Apparently, some dog owners never found their brains - or they’ve confused their brains with their bowels.
At some point, we will all see a disrespectful dog-walker trot away from a pile his pal dumped on the sidewalk or the lawn. Some of us will speak up; others will seethe in silence.
And you know it’s just a matter of time before someone with a dog-vendetta mashes into a fresh mound, possibly triggering a trail of poisoned pets.
Okay, so sue me for defecation of character. I’m tired of it - and so are you.
Fantasies of scofflaws being swallowed up by giant poop bags, then tumbling down the street to the nearest landfill are fun, but not functional. So what’s the next not-so-gingerly-taken step?
We could choose to politely or sternly get in the person’s face and recite the facts as we understand them:
- Twenty plus years ago, the EPA judged dog poop to be on par with toxic chemicals and oil.

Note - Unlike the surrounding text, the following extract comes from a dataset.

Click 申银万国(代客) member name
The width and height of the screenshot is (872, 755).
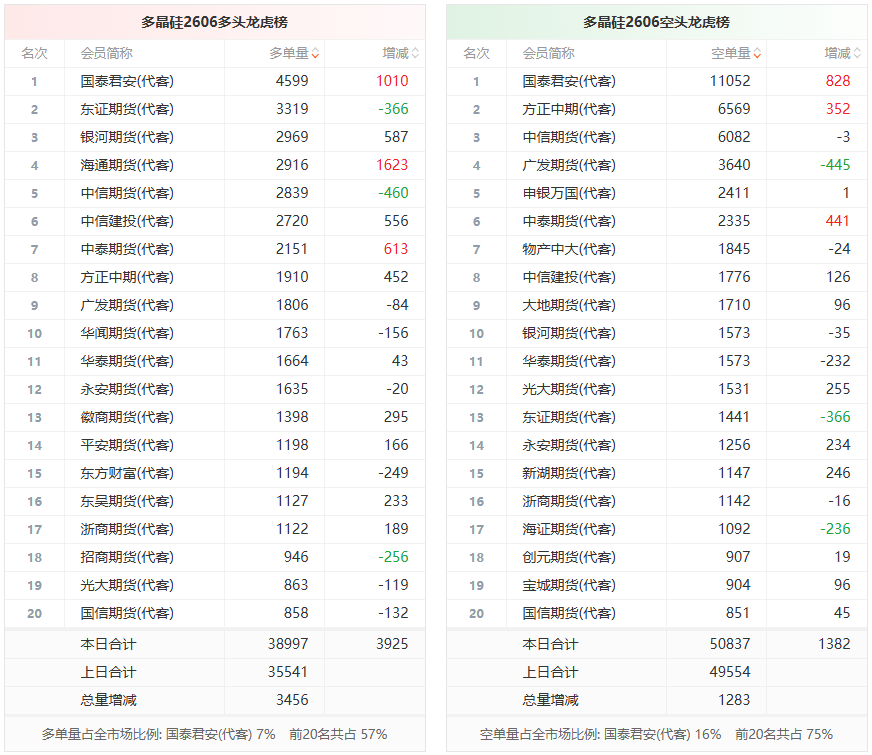click(568, 193)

- A single gram of pet waste is teeming with 23 million fecal coliform bacteria which can cause serious kidney disease and intestinal illness in humans.
- The U.S. Center for Disease Control has confirmed that pet waste can harbor parasites including worms and salmonella. Parasite eggs from decomposing feces can take root in the ground and cause disease in unsuspecting pets and humans years after the poop has disappeared.

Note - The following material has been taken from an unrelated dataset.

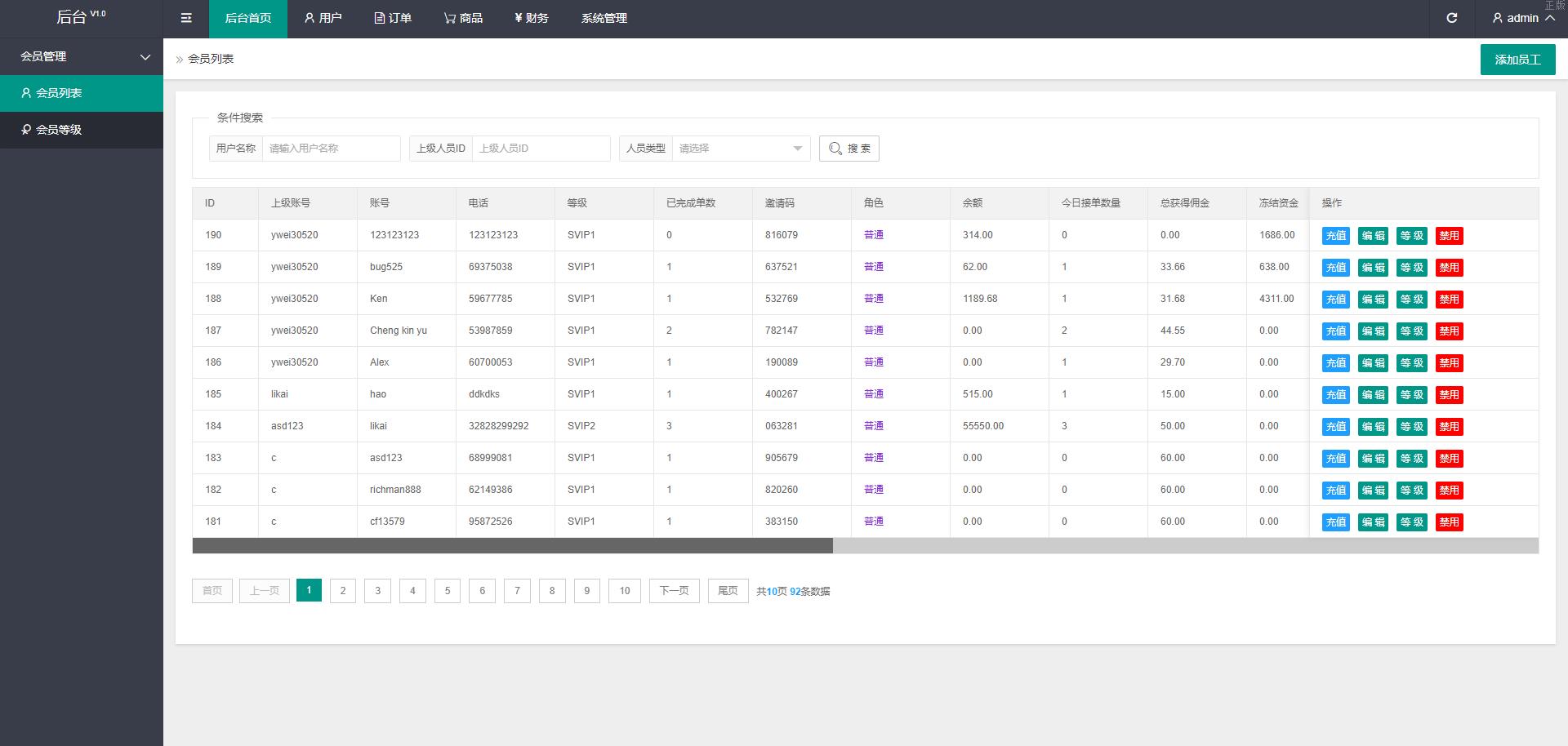
Task: Click 禁用 for account Ken
Action: (x=1449, y=300)
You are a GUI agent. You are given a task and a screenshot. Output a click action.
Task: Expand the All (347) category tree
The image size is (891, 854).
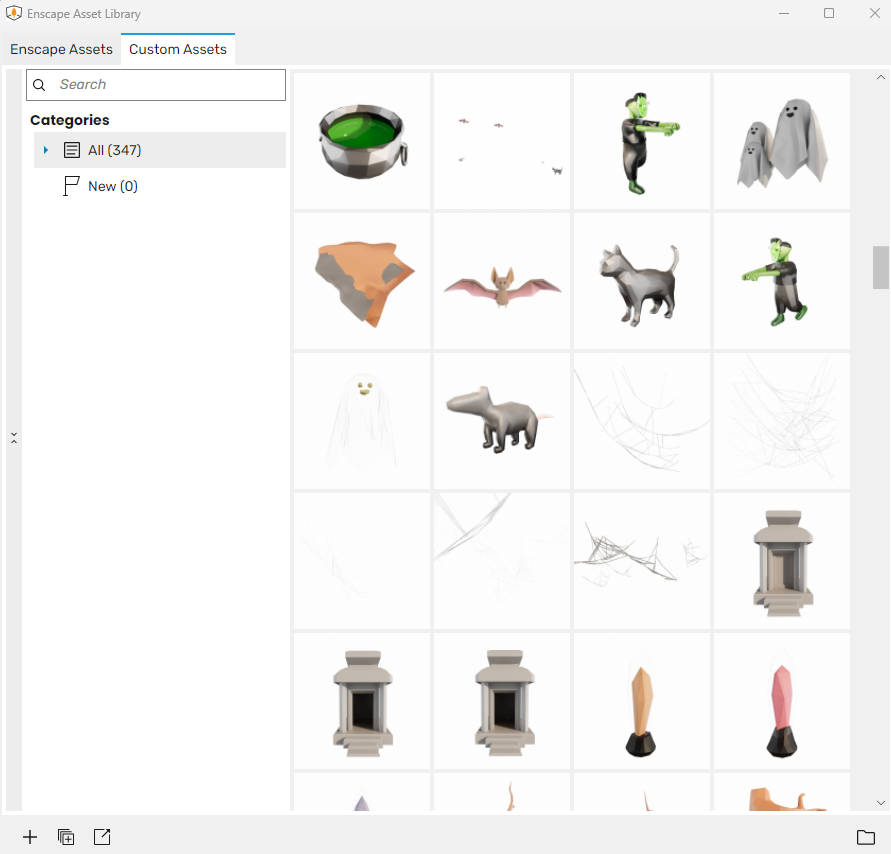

- Accidentally ingested roundworm larvae can cause brain, lung, kidney, liver, heart and eye disease.
- Dog poop is the third leading cause of water pollution. Feces can be ferried from your lawn by overland water flow and washed into storm drains, ending up in far away streams, rivers and ground water.
If science fails, we could allude to how they might feel if we came over and crapped on their lawn!
Unfortunately, neither logic nor duress is likely to work. Per one survey cited by ilovedogs.com, 40% of American dog owners do not scoop up their dog’s poop; 44% of those respondents would not do so, even if asked.
What to do?
Lead by example.
That’s right, whip out a poop bag and be big enough to stoop so low to show them how its done!
You’re not going to change them, but you may just startle them out of their entitled minds. In the end, though, you’re not doing it for them; you’re doing it for you - for us.
We live in a world where, eventually, each of us is faced with having to clean up someone else’s mess. That could mean anything from tidying your kid’s room to sweeping away the deleterious policies of a former administrator.
There’s no escaping this reality whether we catch that “mess” in the moment or after the fact.
When it comes to scoopin’ the scat, it is just as meaningful to act alone as with an audience.
Rescue Legacy offers this challenge: pick up just ONE poop a week that does not belong to your dog. Preferably one that’s looks like its been fermenting for a day or two as these are the most noxious. See how you feel about your neighborhood and the part that you play in keeping it scenic, civil and sanitary.
But if you want to indulge a secret fantasy, give yourself a treat and watch Rescue Legacy’s upcoming music video, The Turd Is the Wurd, scheduled for release around the new year.
NOW whose checking the soles of their shoes!